From a practical perspective, however, Frost’s time at the LAFC is also serving another purpose: he has his sights set on a career in hematology, and clinical experience is an invaluable commodity.
“Currently, I plan on attending medical school to either pursue an M.D. or M.D./Ph.D.,” he says. “Regardless of the field of medicine I eventually pursue, my time at the clinic has shown me the importance of volunteer-driven healthcare for people without health insurance.”
And Frost is certainly putting his money where his mouth is when it comes to that statement. When not shadowing the clinic’s doctors and nurses, he devotes the majority of his time to projects “with a major public-health focus,” which include “the development of a patient-resource center that provides information on local services available to people who are low-income.” It’s a passion that has evolved over the course of Frost’s time at Haverford, largely as the result of two courses on medical anthropology he took during his sophomore year.

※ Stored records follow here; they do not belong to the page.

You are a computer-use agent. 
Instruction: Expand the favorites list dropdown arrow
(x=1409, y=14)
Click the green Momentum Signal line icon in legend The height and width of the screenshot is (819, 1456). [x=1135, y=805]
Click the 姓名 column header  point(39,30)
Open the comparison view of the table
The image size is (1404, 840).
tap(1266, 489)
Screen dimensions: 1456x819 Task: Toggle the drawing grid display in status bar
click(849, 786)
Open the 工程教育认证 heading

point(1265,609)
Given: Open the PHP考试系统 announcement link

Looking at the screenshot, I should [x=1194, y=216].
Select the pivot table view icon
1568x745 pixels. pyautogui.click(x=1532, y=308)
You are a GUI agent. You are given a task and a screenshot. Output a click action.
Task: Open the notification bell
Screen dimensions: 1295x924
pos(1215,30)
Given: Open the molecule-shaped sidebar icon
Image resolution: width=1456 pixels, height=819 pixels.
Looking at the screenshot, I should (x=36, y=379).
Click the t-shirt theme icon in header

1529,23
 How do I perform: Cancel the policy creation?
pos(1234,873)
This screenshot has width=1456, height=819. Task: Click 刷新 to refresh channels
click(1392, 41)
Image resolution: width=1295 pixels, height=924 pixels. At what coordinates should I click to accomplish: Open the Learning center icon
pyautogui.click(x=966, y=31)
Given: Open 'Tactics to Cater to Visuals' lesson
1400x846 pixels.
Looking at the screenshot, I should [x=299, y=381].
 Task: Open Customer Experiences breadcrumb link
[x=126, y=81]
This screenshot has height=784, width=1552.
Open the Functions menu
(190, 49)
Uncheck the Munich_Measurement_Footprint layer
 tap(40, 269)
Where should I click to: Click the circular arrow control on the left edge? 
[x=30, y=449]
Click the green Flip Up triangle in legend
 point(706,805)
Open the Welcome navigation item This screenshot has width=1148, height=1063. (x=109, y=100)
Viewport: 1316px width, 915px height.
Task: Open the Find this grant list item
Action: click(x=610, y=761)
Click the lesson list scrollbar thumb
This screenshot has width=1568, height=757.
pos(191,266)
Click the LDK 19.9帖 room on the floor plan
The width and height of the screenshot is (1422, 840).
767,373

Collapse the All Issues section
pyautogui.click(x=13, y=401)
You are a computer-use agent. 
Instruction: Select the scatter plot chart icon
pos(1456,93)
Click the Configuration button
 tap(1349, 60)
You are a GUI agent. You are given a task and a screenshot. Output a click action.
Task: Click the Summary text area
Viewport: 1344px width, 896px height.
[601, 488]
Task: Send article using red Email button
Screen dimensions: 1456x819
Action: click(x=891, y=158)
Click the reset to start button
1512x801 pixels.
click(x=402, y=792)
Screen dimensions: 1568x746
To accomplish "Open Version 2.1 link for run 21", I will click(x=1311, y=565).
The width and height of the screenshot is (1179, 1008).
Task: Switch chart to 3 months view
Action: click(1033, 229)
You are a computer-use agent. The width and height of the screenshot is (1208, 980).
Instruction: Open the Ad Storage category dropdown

“Both courses included discussions regarding the relationship between people and biomedical professionals [and] establishments,” Frost says. “We identified how dissonance between a patient's culture and the dominant culture within biomedicine can compromise care. Most of the scenarios considered in these courses were removed from my life experiences, such as the tension between a Hmong community and local hospital outside of San Francisco. While these examples were excellent for generating discourse, they remained partially abstract to me because of the separation from my life.”
With this internship, he’s laid that abstraction to rest.
“The exciting thing about this internship is that I get to see some of the factors impacting people's access to care in my immediate community,” he says. “Through this experience, I hope to gain awareness of these factors so that I can provide better care if I do become a physician.”
“Summer Centered” is a series exploring our students’ Center-funded summer work.